High‐performance affinity chromatography with immobilization of protein A and L‐histidine on molded monolith

Abstract

Reactive monoliths of macroporous poly(glycidyl methacrylate‐co‐ethylene dimethacrylate) have been prepared by “in‐situ” copolymerization of the monomers in the presence of porogenic diluents. Protein A and L‐histidine were immobilized on the monoliths directly or through a spacer arm, respectively. The properties of these two kinds of affinity columns were characterized, and the results showed that the columns with coupling of ligands by a spacer arm have some extent of non‐specific adsorption for bovine serum albumin. The affinity column based on the monolithic polymer support provided us with good hydrodynamic characteristic, low flow resistance, and easy preparation.

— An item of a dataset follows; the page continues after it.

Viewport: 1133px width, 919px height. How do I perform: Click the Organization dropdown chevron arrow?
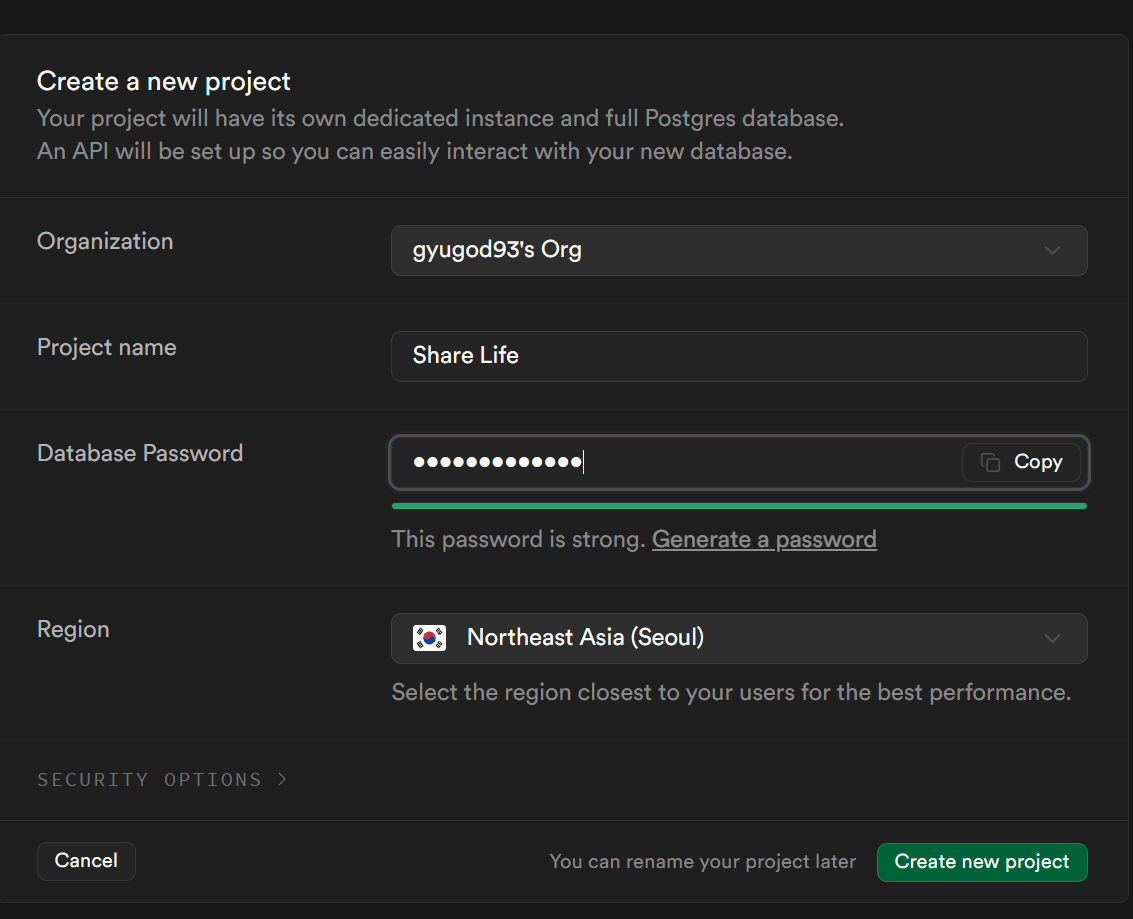pos(1052,250)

These two affinity columns were used for the purification of immunoglobulin G from human serum. The purity of the purified IgG was detected by matrix‐assisted laser desorption ionization time‐of‐flight mass spectrometry (MALDI‐TOF‐MS). The stability of the protein A affinity column was investigated, and its performance remained invariable after half a year. The effects of the nature and the pH of the buffer system on the adsorption capacity of human IgG on histidyl affinity column were also investigated. The protein A affinity column is favorable for rapid analysis of human IgG samples. In contrast, the advantages of mild elution conditions, high stability, as well as low cost provide the histidyl column further potential possibility for fast removal of IgG from human plasma in clinical applications. © 2002 Wiley Periodicals, Inc. Biotechnol Bioeng 80: 481–489, 2002.